*** Dataset excerpts ***

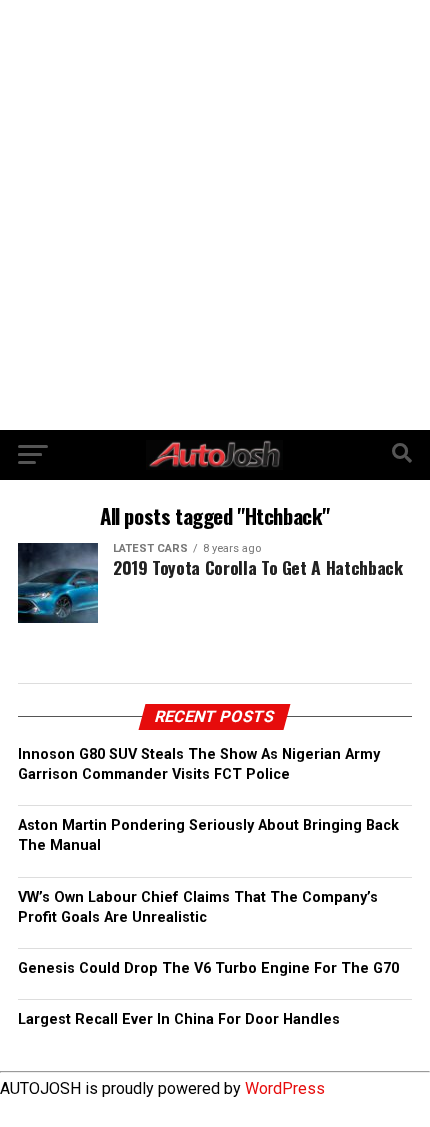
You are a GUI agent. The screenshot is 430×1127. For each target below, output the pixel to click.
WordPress (285, 1088)
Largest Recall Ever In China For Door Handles (179, 1019)
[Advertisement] (215, 215)
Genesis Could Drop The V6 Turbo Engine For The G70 (208, 968)
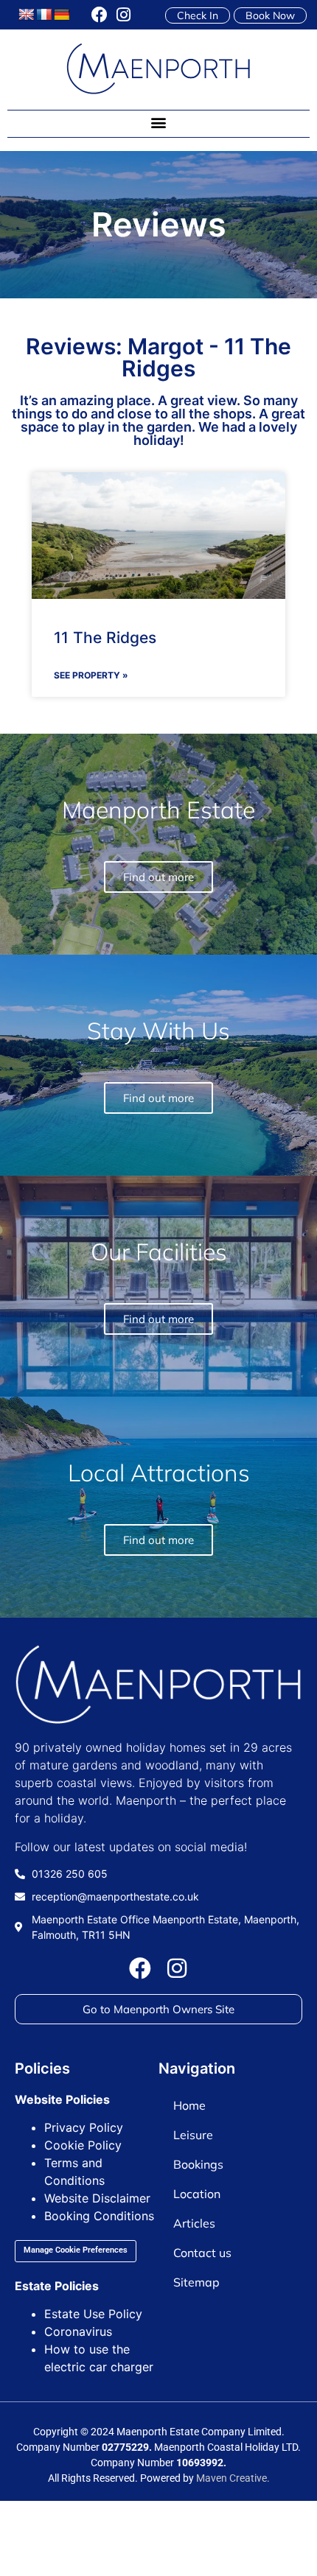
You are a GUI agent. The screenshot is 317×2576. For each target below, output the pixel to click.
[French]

*** End of Dataset excerpts ***

Exercise prompt: From the first line to the last, restate the entries exactly, without pictures.

Answer to this exercise:
You are a GUI agent. The screenshot is 430×1127. For each target below, output the pixel to click.
WordPress (285, 1088)
Largest Recall Ever In China For Door Handles (179, 1019)
[Advertisement] (215, 215)
Genesis Could Drop The V6 Turbo Engine For The G70 (208, 968)
You are a GUI agent. The screenshot is 317×2576. For each target below, output the pixel to click.
[French]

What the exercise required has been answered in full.